Kei Kamara's brace goes for naught as early lead slips away

MONTREAL—Kei Kamara went from celebrating a two-goal first half to watching the Montreal Impact celebrate taking three points at home. 


The New England Revolution's veteran striker scored his 13th MLS brace to give New England a 2-0 lead after 33 minutes on Saturday at Stade Saputo, but his first goals in six league games with the Revolution (after being acquired from Columbus in a May 12 trade) failed to hold up as the Impact surged back with three unanswered scores for a 3-2 victory.


"I want my goals to count as goals that are going to help the team with a point or three points, and so it's really tough to just say you scored goals and nothing really came from it," Kamara said. "But the positive to take from it, we were able to score goals, and knowing the fact that we were able to create some stuff and things we work on in the training ground and put it out on the field."


Still, the inability to hold that early lead stung.


"Yeah, it's a tough one, so tough when you can hear a pin drop when you come back into our locker room," Kamara said. "That's definitely not one of the moments you want after a game. Montreal's a good team, we respected them a lot going into this game. And obviously going up was good but you can't let them get back into it."


Kamara already knew that a brace against the Impact was no guarantee of victory. On May 7, in his last game for Columbus, he scored two of the Crew's four goals against Montreal, but the Impact erased a three-goal deficit for a 4-4 draw.


"They're a good team," Kamara said. "Some teams start well and some teams know how to finish, and they seem to be that team, the smart team that after you score a couple of goals on them they know how to just bounce back and get back into it. So yeah, a few times I've actually played them, even here or anywhere, they've always been able to come back from it and come back well."


Even though Kamara had failed to get on the scoresheet in his first five MLS games with New England, Revolution coach Jay Heaps has had no problem with his offensive contributions to date.


"He's been helping us score goals.
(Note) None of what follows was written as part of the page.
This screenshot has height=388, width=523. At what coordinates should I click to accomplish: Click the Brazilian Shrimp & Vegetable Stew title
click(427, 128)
Tonight, he scored two of them," Heaps said. "He's been dangerous for us and he's a handful and he definitely makes teams play a little differently against us. And I feel like we're getting more goals, but on the defensive side we're just not good enough right now. We're giving away, in my mind, poor goals, and for different reasons, you know, a mistake here, team defending there, shape in different areas, and we just have to get better."